第19章 アフター・ダンスパーティー
『駄目、声ももちろんだけれど腰とか背骨が床に当たって痛いし集中出来ない。
……それとも悟はさ、奥さんが床に押さえつけられて痛い目に遭う中、ひとりだけ気持ちよくなりたいスパダリなわけ?』
顔を上げた悟。真顔でスペースキャットならぬスペースサトルになってる。感情どこに消えた?サングラスを掛けた状態が良い意味で似合ってるんですけど。
する…っ、と私の腰に回された腕が私を開放し、私も悟の腰から手を下ろし、数歩離れた。ぱっと見た全体図、とっても格好良いはずなのに真顔と股間の見事な勃起…鋭利な角度が彼をシュールな姿にさせてる。
帰って早々に切り替えが早いな……と思わず笑った所で悟は動き出す。黙って少し屈み、浮遊感。私をひょい、と横抱きにした。
『さとるー?』
「スパダリ、奥さんにグッと来た、もう無理。お互い今着てる服はたった今うさちゃんクリーニング行きが決定しました」
『え、マジで着たままやんの!?』
部屋へと進む足。悟にはご機嫌の感情が戻ってる。
「うん。
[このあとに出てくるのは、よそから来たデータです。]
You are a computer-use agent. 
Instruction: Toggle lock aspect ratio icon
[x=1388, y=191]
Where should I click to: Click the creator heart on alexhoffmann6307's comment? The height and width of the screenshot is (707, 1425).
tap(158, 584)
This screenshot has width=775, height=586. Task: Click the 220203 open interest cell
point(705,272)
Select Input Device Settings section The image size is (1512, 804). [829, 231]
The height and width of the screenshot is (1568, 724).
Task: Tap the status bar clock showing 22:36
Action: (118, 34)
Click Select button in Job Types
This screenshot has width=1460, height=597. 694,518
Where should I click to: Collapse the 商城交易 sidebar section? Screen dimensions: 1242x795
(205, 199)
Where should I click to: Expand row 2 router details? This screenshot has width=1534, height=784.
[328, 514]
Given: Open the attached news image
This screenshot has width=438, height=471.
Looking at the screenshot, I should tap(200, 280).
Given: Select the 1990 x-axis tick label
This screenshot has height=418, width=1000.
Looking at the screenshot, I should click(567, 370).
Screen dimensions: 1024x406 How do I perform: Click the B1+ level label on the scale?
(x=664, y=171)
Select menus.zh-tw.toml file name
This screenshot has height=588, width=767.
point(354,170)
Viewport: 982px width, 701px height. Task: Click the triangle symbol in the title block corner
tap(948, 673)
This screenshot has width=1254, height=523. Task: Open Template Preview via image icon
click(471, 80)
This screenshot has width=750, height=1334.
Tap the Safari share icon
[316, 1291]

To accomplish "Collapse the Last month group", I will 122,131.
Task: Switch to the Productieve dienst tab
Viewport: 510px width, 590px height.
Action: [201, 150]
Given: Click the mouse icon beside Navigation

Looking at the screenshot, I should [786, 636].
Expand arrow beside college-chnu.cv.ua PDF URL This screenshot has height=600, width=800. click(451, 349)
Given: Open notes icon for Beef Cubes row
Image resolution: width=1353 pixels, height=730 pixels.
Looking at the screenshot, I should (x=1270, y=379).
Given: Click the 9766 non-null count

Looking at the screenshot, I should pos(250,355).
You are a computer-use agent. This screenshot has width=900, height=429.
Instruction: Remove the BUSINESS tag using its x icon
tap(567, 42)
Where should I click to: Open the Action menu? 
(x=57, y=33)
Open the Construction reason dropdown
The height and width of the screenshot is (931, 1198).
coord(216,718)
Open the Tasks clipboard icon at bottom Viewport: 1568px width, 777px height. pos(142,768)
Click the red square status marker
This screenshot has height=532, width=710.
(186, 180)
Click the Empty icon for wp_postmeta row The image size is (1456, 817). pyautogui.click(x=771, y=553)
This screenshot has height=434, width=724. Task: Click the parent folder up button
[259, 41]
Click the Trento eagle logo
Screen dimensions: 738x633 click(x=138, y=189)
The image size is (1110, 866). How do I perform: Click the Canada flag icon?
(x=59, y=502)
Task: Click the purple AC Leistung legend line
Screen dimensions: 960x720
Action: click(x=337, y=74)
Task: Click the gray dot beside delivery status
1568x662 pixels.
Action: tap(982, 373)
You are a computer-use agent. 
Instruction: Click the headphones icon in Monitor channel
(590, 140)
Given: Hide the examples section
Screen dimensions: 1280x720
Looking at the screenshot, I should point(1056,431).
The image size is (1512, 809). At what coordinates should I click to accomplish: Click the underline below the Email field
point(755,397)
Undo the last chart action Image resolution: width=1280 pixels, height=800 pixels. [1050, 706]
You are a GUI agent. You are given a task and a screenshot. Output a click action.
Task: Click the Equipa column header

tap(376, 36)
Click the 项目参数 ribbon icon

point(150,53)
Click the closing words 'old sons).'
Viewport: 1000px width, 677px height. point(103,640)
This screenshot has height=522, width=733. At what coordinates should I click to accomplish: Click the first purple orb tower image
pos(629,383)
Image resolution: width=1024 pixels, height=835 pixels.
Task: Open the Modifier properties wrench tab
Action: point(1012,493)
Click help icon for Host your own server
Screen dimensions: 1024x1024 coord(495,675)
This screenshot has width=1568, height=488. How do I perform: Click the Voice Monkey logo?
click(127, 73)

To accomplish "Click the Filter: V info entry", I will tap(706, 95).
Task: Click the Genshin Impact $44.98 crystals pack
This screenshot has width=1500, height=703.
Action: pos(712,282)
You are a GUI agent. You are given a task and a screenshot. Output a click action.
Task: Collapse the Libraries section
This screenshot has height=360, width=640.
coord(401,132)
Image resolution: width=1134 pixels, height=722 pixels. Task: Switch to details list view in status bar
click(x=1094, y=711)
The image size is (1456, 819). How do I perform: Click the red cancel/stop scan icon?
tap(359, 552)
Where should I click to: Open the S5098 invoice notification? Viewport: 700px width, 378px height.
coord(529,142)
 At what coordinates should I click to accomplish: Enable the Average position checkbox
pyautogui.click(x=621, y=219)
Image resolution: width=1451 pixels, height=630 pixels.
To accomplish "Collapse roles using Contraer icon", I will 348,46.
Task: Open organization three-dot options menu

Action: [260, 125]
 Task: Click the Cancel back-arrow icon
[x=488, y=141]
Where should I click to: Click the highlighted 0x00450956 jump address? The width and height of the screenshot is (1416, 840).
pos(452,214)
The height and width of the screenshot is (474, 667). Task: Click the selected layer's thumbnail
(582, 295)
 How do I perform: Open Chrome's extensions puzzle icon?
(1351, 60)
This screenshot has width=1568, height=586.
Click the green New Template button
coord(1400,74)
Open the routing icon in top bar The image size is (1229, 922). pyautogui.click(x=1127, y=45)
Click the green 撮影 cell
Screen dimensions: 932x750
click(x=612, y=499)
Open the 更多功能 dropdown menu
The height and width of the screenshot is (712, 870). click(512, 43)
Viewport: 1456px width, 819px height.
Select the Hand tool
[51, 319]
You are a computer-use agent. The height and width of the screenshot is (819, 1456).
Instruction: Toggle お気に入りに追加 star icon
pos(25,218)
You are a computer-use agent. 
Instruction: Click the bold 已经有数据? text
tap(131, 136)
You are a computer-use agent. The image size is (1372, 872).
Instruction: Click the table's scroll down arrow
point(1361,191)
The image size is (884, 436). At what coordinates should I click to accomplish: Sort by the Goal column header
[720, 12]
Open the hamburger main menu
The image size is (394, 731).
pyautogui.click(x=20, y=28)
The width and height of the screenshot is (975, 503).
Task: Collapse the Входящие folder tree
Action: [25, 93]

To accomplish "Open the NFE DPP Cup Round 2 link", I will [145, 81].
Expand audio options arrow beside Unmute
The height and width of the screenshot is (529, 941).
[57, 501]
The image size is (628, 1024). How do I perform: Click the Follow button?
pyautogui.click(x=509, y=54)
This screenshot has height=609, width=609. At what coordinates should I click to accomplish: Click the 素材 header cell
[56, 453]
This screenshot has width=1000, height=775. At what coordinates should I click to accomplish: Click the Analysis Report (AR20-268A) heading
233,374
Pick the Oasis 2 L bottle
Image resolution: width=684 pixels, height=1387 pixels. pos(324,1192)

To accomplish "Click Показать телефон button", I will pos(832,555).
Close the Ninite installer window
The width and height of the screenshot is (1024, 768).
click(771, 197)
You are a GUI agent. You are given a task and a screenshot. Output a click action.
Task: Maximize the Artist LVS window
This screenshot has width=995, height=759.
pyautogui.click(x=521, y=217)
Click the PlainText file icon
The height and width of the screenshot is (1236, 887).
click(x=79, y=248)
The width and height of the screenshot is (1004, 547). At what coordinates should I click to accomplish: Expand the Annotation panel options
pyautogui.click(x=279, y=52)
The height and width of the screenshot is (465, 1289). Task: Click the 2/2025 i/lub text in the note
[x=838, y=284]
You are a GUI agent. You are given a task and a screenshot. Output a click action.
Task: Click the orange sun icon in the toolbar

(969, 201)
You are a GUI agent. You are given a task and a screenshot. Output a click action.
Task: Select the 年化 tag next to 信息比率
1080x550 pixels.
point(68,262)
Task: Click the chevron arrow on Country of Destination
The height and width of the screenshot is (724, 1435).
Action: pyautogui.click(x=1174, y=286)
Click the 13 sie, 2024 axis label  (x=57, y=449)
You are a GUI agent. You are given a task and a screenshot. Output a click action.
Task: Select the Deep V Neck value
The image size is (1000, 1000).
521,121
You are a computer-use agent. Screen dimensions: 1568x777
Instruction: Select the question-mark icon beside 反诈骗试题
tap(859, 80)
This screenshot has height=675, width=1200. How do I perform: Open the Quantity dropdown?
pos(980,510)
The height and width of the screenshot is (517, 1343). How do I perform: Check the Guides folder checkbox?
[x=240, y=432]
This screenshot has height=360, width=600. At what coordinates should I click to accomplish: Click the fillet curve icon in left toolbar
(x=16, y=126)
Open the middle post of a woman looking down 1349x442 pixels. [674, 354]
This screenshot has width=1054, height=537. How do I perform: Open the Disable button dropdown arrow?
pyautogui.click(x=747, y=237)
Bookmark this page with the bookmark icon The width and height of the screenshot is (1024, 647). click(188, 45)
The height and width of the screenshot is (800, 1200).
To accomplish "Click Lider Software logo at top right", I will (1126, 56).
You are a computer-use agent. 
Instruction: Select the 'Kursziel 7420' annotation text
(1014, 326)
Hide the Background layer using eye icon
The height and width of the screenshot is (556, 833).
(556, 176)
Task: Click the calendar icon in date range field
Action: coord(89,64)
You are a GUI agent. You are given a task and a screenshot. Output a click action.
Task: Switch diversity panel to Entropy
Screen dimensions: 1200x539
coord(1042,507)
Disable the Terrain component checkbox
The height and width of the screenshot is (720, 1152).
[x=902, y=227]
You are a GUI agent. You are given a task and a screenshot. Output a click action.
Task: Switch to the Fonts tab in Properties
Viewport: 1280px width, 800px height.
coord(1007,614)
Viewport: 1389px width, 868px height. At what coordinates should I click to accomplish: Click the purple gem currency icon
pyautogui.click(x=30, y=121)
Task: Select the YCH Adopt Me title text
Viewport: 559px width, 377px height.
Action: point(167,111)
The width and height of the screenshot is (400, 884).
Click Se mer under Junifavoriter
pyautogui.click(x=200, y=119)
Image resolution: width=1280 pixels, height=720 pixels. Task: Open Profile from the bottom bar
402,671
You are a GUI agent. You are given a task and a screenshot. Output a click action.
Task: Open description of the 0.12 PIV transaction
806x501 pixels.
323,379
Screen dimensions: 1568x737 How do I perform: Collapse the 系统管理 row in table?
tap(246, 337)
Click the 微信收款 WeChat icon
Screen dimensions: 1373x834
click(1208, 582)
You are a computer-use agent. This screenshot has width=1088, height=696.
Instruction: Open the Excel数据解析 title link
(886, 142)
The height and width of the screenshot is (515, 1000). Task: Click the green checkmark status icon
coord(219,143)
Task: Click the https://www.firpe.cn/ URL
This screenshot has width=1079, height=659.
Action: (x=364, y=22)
綺麗なラッピングのプレゼントは中身だけじゃなくてちゃんと外側も愛でなきゃいけないだろ?……って事でさ、」
横抱きの私の体がゆさ、と悟が一歩進む度に揺れる。じっと悟の顔を見ていると、進行方向を向いていた真剣な顔が私を向いてにこりと笑う。サングラスの奥の瞳も細められて。
「さっ!会場へと到着しましたよ、プリンセス?」
立ち止まった場所はベッドのある位置。ゆっくりとベッドに私を下ろした悟はサングラスを外してカタ、と小さなテーブルに置き、片手がネクタイを緩めてる。
『せっかくの服がぐちゃぐちゃになるけどそれでもするの?』
「うん…現時点で最高のオマエを頂こうかなって思ってるよ。ハルカが今着てる服なんて何度も着るモンじゃないし、そんなに大事にしなくて良いでしょ」
緩めて、シュル、と音を立てたネクタイは床に落ち、私へと跨って両手で私を逃げないように覆いかぶさってる。
距離も近くてすぐに手が出せる。情事の始まる2秒前、くらいに。